You read that correctly… 10GB. 

If you have a need to send something larger than that, you're out of luck and will have to resort to mailing a USB flash drive.

So, how is this done? Let me show you.

Also: How to unsend an email in Gmail

A slight inconsistency

Since I first wrote this piece, Google made some changes to how the process works -- and the changes aren't exactly consistent. Now, instead of having to first upload the file to Google Drive and then select the file to attach in the Compose window, you can simply click the paperclip icon, locate your large file, and Gmail will automatically upload the file to Drive for you and create the link in the email. I've also run into a bit of inconsistency with this. In one instance, I receive a warning that the file is too large and it must be shared via a link. If I click Got It, Gmail now automatically uploads the file for you. On another instance (when wanting to attach a file that's 2GB in size), I didn't receive the warning and Gmail went directly to uploading the file. 

In the end, how you attach these larger files is up to you. If the file isn't already uploaded to Google Drive, you can bypass that manual step by clicking the attach icon in the Gmail compose window. If you receive the warning, click Got it and Gmail will do its thing. If you don't receive the warning, just let Gmail do its thing. Either way, you'll wind up with a link inside the email that the recipient can click to download the large file.

If that's not your cup of tea, let me show you the other way of handling this process.

How to get around Gmail's 25MB limit

What you'll need: All you'll need is a valid Google account and either a web browser or the mobile app. (I'll show you how to do this from both.) Of course, you'll also have to have uploaded the large file to Google Drive, so make sure to do that first.

That's it. Let's send some massive attachments.

1. Open Gmail

The first thing to do is go to http://gmail.com in your default web browser. Once there, click Compose to create a new email.

The Gmail web compose window.

The Gmail compose window includes a number of features you might not have noticed.

Screenshot by Jack Wallen/ZDNET

2. Attach a file from Drive

At the bottom of the Compose window, you'll see an icon for Google Drive. Click that icon and then, in the resulting popup, click the My Drive tab, navigate to the folder housing the large file you uploaded to Drive, and then click Insert. 

The Gmail web compose window.

The Gmail compose window includes a number of features you might not have noticed.

Screenshot by Jack Wallen/ZDNET

3. Compose your email

With the file attached, compose your email and send it away. The recipient will receive the email, which will include a link to the file. 

Also: How to change your Gmail inbox layout (and why you you might want to) 

All they have to do is click the link to download the file.

How to avoid the 25MB limit in the mobile Gmail app

This is just as easy. All you have to do is launch the Gmail app and start composing a new email.
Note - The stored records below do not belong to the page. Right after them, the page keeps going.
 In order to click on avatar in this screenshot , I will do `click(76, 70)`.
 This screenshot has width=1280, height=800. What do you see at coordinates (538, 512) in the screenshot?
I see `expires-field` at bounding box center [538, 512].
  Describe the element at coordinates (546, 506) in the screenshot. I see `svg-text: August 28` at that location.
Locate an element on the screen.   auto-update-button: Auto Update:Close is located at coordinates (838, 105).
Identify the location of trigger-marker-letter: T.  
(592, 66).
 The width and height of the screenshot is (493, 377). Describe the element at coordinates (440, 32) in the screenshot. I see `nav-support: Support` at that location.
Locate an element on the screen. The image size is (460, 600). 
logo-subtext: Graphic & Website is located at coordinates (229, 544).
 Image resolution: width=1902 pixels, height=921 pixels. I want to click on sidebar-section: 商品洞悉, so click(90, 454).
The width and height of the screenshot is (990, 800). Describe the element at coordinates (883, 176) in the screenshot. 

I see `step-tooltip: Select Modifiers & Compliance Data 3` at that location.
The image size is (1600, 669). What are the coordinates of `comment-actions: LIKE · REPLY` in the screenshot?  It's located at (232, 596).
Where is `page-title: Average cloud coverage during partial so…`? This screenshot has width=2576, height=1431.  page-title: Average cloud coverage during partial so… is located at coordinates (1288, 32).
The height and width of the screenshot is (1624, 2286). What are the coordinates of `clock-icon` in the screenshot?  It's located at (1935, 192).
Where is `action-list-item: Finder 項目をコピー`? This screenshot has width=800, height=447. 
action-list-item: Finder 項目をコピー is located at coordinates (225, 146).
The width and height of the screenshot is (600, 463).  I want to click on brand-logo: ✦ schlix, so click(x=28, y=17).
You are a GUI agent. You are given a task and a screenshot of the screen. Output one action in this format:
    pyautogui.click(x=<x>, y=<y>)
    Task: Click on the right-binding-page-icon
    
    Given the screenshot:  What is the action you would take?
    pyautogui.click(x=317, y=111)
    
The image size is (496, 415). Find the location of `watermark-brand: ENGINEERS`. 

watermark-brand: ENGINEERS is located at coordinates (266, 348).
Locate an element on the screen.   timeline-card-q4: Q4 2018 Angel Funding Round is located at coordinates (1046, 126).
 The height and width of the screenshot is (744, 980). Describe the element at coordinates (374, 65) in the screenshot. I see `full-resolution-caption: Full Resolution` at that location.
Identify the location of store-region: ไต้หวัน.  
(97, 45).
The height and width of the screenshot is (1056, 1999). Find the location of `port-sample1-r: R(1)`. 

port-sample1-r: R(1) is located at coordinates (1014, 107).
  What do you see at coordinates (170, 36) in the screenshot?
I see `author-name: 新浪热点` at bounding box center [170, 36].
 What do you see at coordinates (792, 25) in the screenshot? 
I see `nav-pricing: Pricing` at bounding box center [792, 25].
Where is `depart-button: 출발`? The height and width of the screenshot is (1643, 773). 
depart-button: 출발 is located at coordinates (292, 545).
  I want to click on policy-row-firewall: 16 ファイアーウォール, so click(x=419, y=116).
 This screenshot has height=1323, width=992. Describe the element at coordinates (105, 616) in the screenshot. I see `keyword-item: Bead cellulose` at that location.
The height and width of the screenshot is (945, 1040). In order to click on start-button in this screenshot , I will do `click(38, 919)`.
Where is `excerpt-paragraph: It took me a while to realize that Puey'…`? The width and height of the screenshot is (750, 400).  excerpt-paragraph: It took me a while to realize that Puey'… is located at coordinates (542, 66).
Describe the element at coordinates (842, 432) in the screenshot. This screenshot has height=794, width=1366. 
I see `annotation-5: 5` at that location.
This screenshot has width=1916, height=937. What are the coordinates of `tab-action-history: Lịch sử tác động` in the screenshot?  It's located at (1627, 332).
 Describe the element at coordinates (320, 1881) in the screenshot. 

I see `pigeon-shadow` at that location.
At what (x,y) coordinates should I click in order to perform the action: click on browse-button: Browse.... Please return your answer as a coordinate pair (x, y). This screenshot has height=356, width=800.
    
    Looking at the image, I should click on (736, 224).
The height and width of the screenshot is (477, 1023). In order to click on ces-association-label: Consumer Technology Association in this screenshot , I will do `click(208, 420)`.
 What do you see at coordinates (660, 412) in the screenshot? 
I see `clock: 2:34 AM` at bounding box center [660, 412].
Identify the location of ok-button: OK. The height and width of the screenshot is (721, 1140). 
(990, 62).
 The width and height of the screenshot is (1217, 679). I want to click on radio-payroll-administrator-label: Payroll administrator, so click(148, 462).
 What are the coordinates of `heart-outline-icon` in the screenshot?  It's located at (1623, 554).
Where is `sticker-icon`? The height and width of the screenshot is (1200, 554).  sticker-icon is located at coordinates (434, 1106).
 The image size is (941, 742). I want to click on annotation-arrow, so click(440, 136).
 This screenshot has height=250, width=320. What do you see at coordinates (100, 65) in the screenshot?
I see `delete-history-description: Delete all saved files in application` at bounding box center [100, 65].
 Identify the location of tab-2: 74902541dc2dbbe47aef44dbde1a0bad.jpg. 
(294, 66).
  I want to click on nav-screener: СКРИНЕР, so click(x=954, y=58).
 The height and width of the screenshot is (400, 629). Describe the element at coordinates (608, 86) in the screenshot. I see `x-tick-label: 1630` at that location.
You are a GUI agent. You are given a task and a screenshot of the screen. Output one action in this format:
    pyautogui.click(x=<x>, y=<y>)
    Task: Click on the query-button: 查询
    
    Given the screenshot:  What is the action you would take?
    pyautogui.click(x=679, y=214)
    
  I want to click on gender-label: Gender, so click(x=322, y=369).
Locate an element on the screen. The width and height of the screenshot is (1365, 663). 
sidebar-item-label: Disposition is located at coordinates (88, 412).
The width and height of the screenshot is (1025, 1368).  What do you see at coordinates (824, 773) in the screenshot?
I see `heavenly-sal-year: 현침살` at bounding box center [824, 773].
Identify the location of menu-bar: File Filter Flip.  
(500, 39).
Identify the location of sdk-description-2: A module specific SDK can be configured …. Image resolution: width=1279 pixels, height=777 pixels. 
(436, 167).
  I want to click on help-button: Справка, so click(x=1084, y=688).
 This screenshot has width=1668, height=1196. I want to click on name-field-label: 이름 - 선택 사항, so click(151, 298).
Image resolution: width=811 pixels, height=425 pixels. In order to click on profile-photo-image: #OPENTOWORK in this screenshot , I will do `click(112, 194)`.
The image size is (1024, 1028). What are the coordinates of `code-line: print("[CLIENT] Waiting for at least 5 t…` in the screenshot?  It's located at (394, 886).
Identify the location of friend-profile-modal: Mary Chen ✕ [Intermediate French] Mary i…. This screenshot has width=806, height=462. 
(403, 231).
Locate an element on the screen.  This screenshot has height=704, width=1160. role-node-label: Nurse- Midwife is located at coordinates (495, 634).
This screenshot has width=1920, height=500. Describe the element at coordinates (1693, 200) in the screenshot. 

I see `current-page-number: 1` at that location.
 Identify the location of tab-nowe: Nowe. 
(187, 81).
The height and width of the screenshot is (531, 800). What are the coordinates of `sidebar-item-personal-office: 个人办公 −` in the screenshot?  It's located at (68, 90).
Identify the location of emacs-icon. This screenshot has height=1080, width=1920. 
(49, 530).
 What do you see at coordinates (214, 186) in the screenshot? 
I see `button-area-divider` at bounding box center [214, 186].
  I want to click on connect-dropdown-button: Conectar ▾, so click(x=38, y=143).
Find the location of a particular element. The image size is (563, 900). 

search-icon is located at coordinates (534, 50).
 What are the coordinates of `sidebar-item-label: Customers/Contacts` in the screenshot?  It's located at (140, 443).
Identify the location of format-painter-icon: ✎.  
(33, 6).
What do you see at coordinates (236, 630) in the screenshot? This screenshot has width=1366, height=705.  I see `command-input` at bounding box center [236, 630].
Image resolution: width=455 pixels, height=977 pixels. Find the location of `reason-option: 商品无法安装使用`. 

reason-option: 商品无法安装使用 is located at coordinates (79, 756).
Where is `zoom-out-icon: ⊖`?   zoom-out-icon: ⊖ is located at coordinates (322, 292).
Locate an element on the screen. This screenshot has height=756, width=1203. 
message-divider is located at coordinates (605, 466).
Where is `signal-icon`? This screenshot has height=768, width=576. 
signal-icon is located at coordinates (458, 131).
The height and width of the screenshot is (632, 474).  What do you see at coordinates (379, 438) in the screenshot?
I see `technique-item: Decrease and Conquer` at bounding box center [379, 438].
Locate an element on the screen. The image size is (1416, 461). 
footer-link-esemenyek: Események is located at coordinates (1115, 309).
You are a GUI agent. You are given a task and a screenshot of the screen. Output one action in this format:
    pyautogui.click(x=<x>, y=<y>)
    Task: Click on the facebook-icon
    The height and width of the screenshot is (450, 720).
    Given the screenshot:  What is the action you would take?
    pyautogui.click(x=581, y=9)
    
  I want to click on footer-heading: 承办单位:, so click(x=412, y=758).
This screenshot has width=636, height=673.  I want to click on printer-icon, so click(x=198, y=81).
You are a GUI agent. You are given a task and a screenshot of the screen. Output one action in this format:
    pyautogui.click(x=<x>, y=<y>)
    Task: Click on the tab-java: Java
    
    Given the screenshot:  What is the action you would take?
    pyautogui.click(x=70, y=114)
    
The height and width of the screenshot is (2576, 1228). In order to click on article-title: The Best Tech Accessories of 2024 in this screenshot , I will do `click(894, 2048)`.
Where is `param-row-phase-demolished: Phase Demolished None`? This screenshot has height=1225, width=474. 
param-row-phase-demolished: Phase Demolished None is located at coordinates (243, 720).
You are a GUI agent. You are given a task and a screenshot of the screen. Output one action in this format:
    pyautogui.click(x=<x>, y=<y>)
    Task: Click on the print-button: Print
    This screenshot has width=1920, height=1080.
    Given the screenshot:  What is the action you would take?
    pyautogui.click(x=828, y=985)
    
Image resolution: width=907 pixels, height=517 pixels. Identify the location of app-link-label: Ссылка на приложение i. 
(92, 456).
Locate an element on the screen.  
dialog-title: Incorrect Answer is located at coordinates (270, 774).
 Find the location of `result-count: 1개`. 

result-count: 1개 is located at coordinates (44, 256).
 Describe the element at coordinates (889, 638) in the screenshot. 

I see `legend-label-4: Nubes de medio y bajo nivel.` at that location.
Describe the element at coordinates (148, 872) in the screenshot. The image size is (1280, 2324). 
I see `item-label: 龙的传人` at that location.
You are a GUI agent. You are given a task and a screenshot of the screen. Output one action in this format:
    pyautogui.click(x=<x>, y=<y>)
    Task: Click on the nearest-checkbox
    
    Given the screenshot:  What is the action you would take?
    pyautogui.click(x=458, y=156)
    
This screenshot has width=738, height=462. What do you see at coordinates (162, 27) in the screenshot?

In the Compose window, tap the paper clip icon and, from the drop-down, select Insert from Drive. 

The Gmail mobile app compose window attachment drop-down.

Attaching a file from Drive in the Gmail mobile app.

Screenshot by Jack Wallen/ZDNET

From the new page, tap My Drive, navigate to the large file you want to send, select the file, and tap Select. The link will be automatically generated and added to the email. Finish composing, tap the Send button, and you're done.

The Gmail mobile app file picker.

You can select files from anywhere in your Google Drive account.

Screenshot by Jack Wallen/ZDNET

Also: How to optimize your Gmail inbox layout (and why you might want to)

And that, my friends, is all it takes to avoid the 25MB file limit in both the web and mobile versions of Gmail. Enjoy sending those large files.